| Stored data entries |
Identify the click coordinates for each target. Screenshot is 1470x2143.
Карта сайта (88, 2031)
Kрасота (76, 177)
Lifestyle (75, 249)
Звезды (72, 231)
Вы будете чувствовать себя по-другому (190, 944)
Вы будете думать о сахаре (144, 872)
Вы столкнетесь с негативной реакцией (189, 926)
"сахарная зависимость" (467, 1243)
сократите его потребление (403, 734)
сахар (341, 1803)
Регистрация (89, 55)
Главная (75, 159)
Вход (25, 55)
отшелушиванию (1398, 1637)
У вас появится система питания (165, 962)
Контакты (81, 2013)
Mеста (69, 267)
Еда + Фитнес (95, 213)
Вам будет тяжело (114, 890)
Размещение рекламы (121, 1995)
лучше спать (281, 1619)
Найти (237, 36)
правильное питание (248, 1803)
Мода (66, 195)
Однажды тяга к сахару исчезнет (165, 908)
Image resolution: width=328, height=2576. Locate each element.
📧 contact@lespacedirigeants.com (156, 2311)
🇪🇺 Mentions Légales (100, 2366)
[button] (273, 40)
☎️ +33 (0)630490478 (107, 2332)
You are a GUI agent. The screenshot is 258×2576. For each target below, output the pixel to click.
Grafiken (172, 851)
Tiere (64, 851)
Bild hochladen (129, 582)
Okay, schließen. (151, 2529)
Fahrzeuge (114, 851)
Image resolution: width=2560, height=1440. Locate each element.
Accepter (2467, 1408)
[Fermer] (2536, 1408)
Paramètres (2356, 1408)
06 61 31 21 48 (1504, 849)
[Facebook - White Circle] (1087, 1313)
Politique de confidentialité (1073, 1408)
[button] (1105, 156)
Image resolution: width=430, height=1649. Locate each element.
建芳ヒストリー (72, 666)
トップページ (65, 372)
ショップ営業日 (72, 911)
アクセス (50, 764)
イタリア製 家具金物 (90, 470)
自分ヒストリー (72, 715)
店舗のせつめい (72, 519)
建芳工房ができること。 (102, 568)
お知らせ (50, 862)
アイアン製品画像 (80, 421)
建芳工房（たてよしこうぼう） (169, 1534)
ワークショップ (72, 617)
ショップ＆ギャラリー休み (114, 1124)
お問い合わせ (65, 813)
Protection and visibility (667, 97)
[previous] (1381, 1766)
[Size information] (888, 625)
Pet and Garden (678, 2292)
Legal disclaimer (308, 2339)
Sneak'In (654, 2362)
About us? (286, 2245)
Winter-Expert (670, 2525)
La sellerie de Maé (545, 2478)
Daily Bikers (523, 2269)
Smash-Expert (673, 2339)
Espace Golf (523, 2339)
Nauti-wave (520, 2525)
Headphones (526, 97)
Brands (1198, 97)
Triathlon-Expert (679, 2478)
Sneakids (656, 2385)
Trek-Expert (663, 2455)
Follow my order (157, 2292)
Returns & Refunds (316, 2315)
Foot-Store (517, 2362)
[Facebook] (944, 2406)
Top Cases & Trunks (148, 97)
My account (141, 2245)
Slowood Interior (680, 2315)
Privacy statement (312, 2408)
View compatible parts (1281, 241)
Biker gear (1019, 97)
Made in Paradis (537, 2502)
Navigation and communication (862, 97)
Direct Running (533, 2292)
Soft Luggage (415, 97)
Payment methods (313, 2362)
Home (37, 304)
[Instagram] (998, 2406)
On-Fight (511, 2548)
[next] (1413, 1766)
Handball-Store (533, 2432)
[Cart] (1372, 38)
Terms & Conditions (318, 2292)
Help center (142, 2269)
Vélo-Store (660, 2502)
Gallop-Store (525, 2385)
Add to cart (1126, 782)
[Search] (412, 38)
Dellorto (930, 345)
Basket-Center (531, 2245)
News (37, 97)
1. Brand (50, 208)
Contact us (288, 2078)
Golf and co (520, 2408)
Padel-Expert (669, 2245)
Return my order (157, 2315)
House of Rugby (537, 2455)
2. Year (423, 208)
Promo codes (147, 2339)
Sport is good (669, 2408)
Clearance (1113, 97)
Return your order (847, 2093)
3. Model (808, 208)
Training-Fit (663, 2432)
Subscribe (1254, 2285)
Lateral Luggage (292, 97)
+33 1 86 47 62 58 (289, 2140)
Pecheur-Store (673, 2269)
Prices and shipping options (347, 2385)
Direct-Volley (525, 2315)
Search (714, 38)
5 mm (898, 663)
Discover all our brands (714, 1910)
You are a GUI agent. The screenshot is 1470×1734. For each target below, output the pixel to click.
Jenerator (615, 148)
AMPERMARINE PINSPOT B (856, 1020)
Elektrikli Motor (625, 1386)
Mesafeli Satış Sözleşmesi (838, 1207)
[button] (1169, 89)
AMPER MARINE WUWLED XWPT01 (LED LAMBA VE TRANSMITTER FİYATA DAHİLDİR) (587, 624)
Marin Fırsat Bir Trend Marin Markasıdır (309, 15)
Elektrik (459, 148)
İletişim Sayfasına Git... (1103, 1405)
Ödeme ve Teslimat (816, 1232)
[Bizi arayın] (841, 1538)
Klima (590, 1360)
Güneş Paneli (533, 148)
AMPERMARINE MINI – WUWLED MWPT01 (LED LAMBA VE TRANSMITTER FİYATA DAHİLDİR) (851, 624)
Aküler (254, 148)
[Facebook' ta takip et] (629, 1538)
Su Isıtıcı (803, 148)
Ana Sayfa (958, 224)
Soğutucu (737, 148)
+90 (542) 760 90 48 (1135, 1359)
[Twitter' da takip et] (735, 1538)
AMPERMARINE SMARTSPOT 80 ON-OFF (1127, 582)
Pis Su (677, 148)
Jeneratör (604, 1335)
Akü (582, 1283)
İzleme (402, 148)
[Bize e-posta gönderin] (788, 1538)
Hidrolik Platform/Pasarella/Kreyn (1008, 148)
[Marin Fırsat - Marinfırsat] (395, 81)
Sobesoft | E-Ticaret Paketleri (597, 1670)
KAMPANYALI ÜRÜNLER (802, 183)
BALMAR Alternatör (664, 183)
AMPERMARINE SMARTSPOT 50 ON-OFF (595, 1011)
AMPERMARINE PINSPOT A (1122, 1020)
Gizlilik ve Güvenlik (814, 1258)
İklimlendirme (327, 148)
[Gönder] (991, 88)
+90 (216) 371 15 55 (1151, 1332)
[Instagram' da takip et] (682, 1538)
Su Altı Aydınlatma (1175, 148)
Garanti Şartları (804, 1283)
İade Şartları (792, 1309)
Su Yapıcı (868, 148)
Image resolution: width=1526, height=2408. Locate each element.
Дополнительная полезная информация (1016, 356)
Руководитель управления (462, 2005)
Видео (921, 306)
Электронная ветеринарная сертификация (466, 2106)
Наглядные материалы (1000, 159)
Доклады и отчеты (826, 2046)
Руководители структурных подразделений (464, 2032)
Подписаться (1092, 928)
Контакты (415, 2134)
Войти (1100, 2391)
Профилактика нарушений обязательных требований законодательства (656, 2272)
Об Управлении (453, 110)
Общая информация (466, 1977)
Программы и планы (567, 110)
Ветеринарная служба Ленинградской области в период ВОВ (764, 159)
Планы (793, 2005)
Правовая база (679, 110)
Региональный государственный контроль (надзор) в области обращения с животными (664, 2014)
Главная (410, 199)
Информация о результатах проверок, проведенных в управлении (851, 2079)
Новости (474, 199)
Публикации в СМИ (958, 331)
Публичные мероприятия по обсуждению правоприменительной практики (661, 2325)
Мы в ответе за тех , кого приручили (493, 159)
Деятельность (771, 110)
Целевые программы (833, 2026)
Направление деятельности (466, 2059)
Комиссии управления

| YOUR ASSIGNMENT |
Stopping at the line containing "Вход (25, 55)", please repeat exactly every line from the very start of the entries, that line included, and nothing more.

| RESULT FOR THIS TASK |
Identify the click coordinates for each target. Screenshot is 1470x2143.
Карта сайта (88, 2031)
Kрасота (76, 177)
Lifestyle (75, 249)
Звезды (72, 231)
Вы будете чувствовать себя по-другому (190, 944)
Вы будете думать о сахаре (144, 872)
Вы столкнетесь с негативной реакцией (189, 926)
"сахарная зависимость" (467, 1243)
сократите его потребление (403, 734)
сахар (341, 1803)
Регистрация (89, 55)
Главная (75, 159)
Вход (25, 55)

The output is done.